La burguesía, tanto la imperialista como la de países periféricos, está profundamente interesada en que las cosas sigan como están. En definitiva, este orden de cosas hace a la estabilidad internacional, así como a la unidad de los Estados constituidos, no importa bajo cuáles relaciones de opresión nacional. Con mayor razón aún, la clase trabajadora tiene el deber y la necesidad de tener una posición propia frente a este tipo de peleas. El marxismo históricamente le ha dado herramientas a la clase obrera para ser aquí también caudillo de los oprimidos. Queremos en breves líneas trazar algunos de los fundamentos de la política revolucionaria frente a este problema, comenzando por entender el origen mismo de la opresión nacional.
Nación y Estado-nación
Durante los primeros pasos del capitalismo se constituyeron los Estados-nación como la forma propia y particular del dominio de la burguesía. Esta joven clase social, transformando el desarrollo del comercio en producción capitalista, necesitó conquistar un mercado propio, abolir las barreras aduaneras locales, así como los privilegios de función de las viejas clases precapitalistas. Cuando se convierte en clase dominante y constituye su propio Estado, la burguesía hace del territorio bajo su dominio una unidad con las mismas reglas de juego en todos los puntos del nuevo país constituido. Los mercados nacionales son una de las primeras y más importantes conquistas de la clase capitalista en plena lozanía: las fuerzas productivas no caben en los estrechos marcos de la producción local autosuficiente. La Revolución Francesa de 1789 es el capítulo políticamente más emblemático de esta etapa del desarrollo capitalista.
Tanto Lenin como Trotsky escribieron algunos de los pasajes más importantes de la política marxista en este asunto[1]. Subrayemos que a nuestro entender, ambos parten de un mismo lugar: del lenguaje como la principal expresión de las relaciones humanas, incluidas por supuesto las económicas. Una de las bases fundamentales, entonces, de la dominación de la nueva clase dirigente, es que en el territorio dominado por el Estado se establezca un mismo idioma, un mismo sistema métrico, etc. Y estas herramientas de relaciones humanas, estas herencias culturales que le dan homogeneidad a este mercado nacional constituido revolucionariamente por la burguesía, son en definitiva lo que históricamente se ha llamado una “nación”. Así es que nación, Estado y clase dirigente se terminan solapando en una unidad orgánica.

Objetivo => Escribe la continuación del texto sobre la opresión nacional y el Estado-nación a partir de su última oración. El material siguiente es independiente de este texto.

Líneas de datos =>

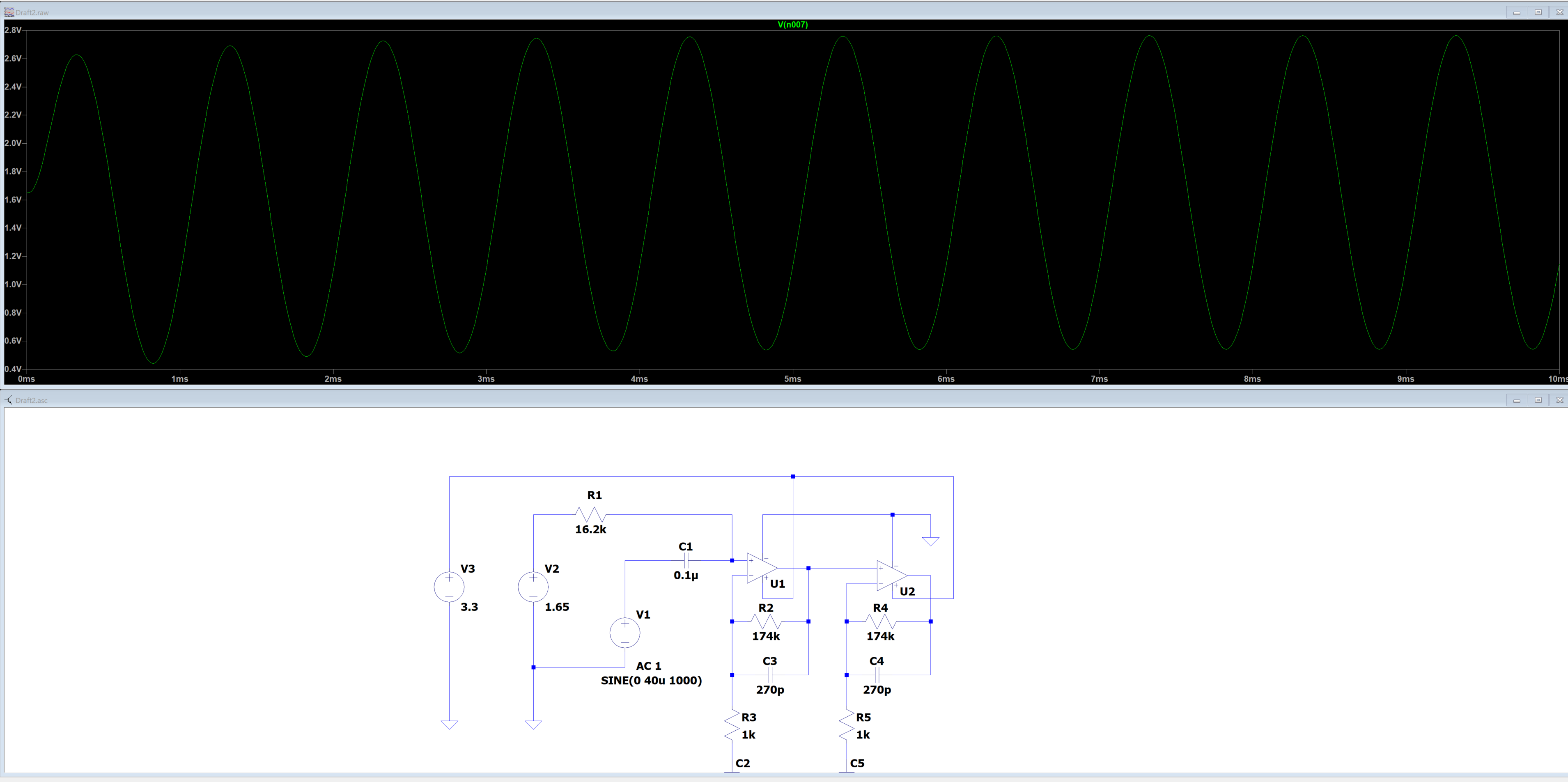
Task: Select the voltage source V3 symbol
Action: click(449, 586)
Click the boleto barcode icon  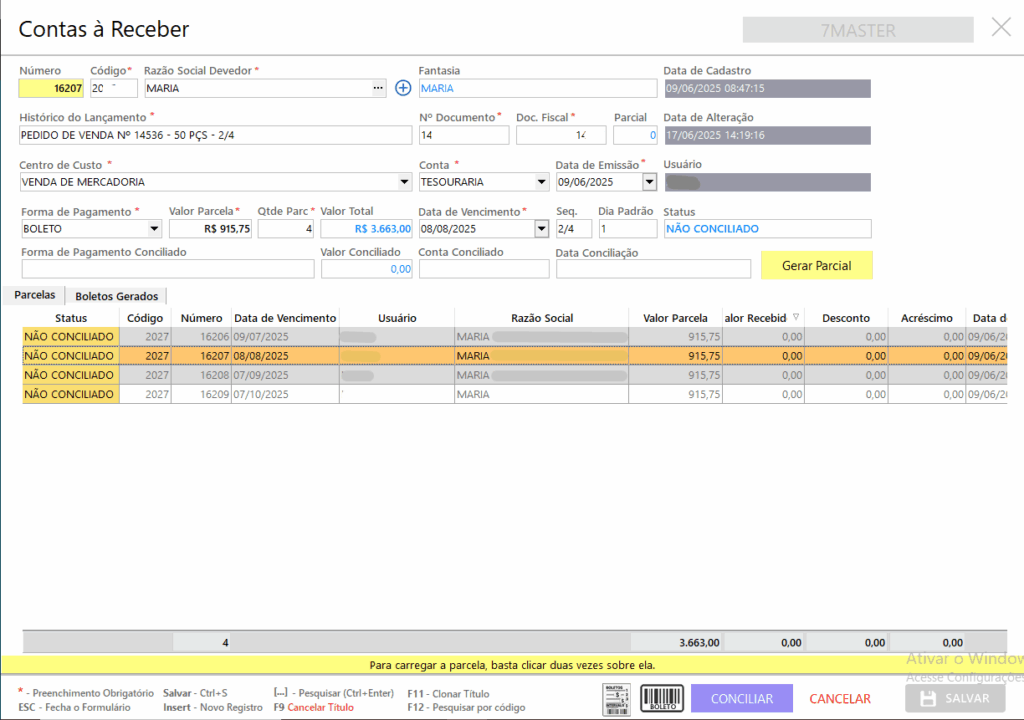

Resultado obtenido =>
Los Estados-nación son una combinación de herencias precapitalistas con formas y rasgos propios de la sociedad basada en la explotación de trabajo asalariado. De hecho, una “nación” en sentido estricto es más bien una herencia de los siglos pasados. Sigamos el razonamiento partiendo también del lenguaje. Pongamos los idiomas latinos como ejemplo. El español, portugués, francés y el italiano (junto con muchos otros) tienen una misma fuente: el latín, idioma oficial del Imperio Romano. Que un mismo idioma se haya convertido en muchos es producto de siglos de vida autosuficiente y provinciana de los territorios que fueron parte de un mismo imperio, de separación con pocos contactos entre sí de las tierras europeas. Hacia el siglo XVIII una buena parte de los campesinos de una provincia europea muy probablemente ignoraba la existencia de gentes en condiciones de vida parecidas a las suyas pero que hablaban muy distinto. De esta forma, la base del surgimiento de “naciones” claramente diferenciadas, son las relaciones de producción atrasadas de las sociedades pre-capitalistas. Sumando esta herencia con la vida común de algunos siglos bajo el dominio burgués y la dirección de sus “próceres”, con sus propias justificaciones ideológicas, sus “hazañas”, su cultura, su folklore, sus patrimonios, etc., es que toman forma definitiva las naciones modernas, coronadas luego por una determinada formación estatal, por una determinada “superestructura” jurídico-política que es la que detenta el monopolio de la fuerza sobre el territorio determinado.
La opresión nacional y sus formas
Esta descripción histórica ultra general estaría muy incompleta (y sería radicalmente falsa) sin describir a grandes rasgos el surgimiento del sometimiento nacional en su forma actual: es decir, el proceso por el cual dentro de los Estados constituidos así quedaron nacionalidades oprimidas; es decir, naciones que no vieron consagrados sus derechos bajo la forma estatal determinada.
Esto dio lugar a distintas formas de sometimiento nacional. Uno paradigmático fue el colonial. Durante el desarrollo histórico del Estado-nación y la conquista de un territorio para el comercio y luego la producción, las fuerzas productivas engendradas por el capitalismo fueron más allá creando el mercado mundial. La producción se expande cada vez más y necesita mercados “allende los mares”, así como fuentes de materias primas. Sin importar la voluntad, el idioma, la cultura o la herencia de las poblaciones originarias, las naciones burguesas constituidas devenidas en imperios o imperialistas, se fueron repartiendo los territorios de la totalidad del mundo, los dividieron con criterios de repartija entre piratas y les impusieron su dominación política, económica y su monopolio comercial.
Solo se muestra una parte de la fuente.